The President's Nuclear Options
Last week, hopeful news of potential cuts to the U.S. nuclear arsenal floated through Washington. A classified report from the Pentagon is being prepared for President Obama’s review, which has been reported to provide three ranges for possible nuclear reductions: 1,100 to 1,000, 800 to 700, or 400 to 300.
Under New START, we have already reduced the arsenal to 1,790 deployed strategic warheads, and are projected to reach the treaty’s upper limit of 1550 before 2018. But those numbers only account for the deployed strategic weapons. Counting weapons sitting here at home and tactical weapons in Europe, we actually have approximately 5,000 warheads in the active stockpile and 3,500 more warheads awaiting dismantlement.
Why the need for such massive arsenals? Russia, no longer a threat to the United States, is the only other state with such a large stockpile. France, China and the U.K. each possess 300 warheads or fewer. Pakistan, India, and North Korea have less than a hundred each.
These cuts are in line with the gradual draw down of the nuclear force made by previous Presidents, notably the last two Republican administrations. Hans Kristensen of the Federation of American Scientists reports that George H. W. Bush cut the stockpile from 22, 217 to 11,511 warheads. Similarly, George W. Bush reduced from 10,526 to 5,113. Both cuts eliminated almost 50% of the total stockpile of nuclear weapons.
Such reductions make sound, strategic and budgetary sense. Experts agree.
Richard Rhodes, one of the most renowned nuclear scholars wrote an open letter to the President advising significant reductions to the 300 level.
“I am the author of The Making of the Atomic Bomb, which won a Pulitzer Prize, and three other narratives of the Nuclear Age, most recently The Twilight of the Bombs. I write to urge you to reduce the U.S. strategic nuclear arsenal to 300 weapons (or fewer), as a recent AP news story reports you are considering.”
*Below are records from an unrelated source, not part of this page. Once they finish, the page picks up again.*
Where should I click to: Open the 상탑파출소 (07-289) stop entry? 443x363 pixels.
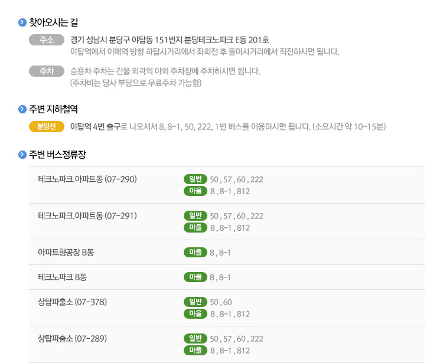pyautogui.click(x=72, y=339)
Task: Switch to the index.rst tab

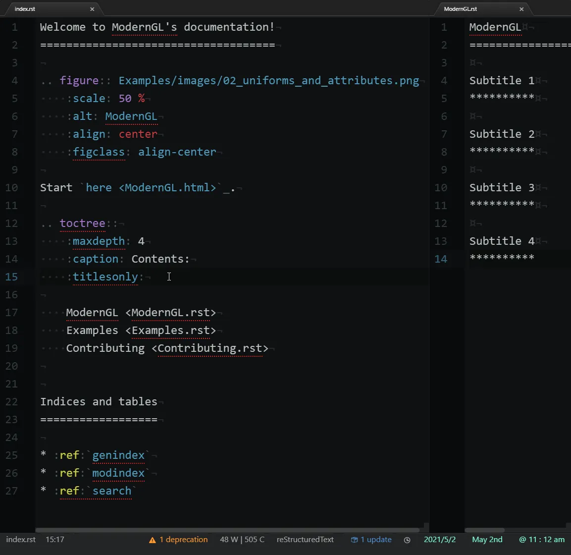Action: 25,9
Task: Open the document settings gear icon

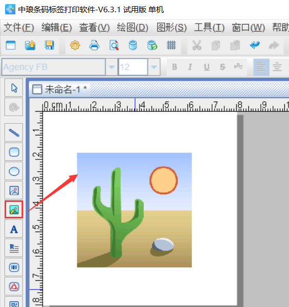Action: 75,46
Joe Cirincione, our President, published an article for Foreign Policy that explains why deep cuts to the nuclear arsenal are the best choice.
“Sound strategy is about matching resources to threats. The debate under way at the Pentagon, State Department, and White House could result in a smarter nuclear strategy, one that keeps us safe and is cost-effective too. Cutting the nuclear force to even 1,000 weapons would save hundreds of billions of dollars that could be devoted to the equipment that U.S. troops need to fight terrorists, not Soviets. It's about time we buried yesterday's threats and focused on those of the here and now.
Some of the best experts in the field presented sensible analysis arguing that the administration should move forward along this path.
• Steven Pifer, Brookings—President Obama, Deterrence and Nuclear Weapons
“I personally believe that the security of the United States and its allies could be safely maintained with fewer nuclear weapons than we have today. The current U.S. force structure, while significantly smaller than what the United States maintained 20 years ago, still looks awfully Cold War-like.”
• Daryl Kimball, Arms Control Association—Start Cutting U.S. Nuclear Weapons Down to 1,000
“The United States (and Russia) could reduce their overall nuclear stockpiles substantially-to 1,000 warheads each-- and still retain sufficient firepower to deter nuclear attack by any current or potential adversary.”
• Stephen Young, Union of Concerned Scientists—Doing Your Homework
“The fact is, nuclear weapons are now a security liability for the United States, rather than an asset for our defense. More and more military leaders, foreign policy and defense experts are recognizing that not only can we reduce the role and number of nuclear weapons, but for our own security we must.”
In a story published by James Traub of Foreign Policy, he argues “Obama now has the chance -- perhaps his last chance -- to finally make good on his Prague pledge.”
Adam Weinstein of Mother Jones also weighed in.
“Beyond the knee-jerk emotions on top national security issues, there's an awful lot of defense pork—not just missiles, but also bombers, submarines, and scientific research—bound up in our nuclear program.
If the White House and Pentagon push one of their more modest proposals—cutting the number of bombs to, say, 700 or 1,000—that could represent a reasonable compromise that still offers compelling financial savings and progress toward greater global stability. Faced with a plan like that, resistant congressmen might end up looking like just a bunch of Dr. Strangeloves.”
Perhaps, it was best said by John Isaacs of the Council for a Livable World.
“Could 1,000 or 500 or even 300 nuclear bombs serve as an adequate deterrent force to prevent a nuclear attack on the United States and its allies? Most assuredly.”
Why are we are holding on to these expensive, outdated weapons and the notion that they make us safer when, in reality, they do just the opposite? It is time to let go.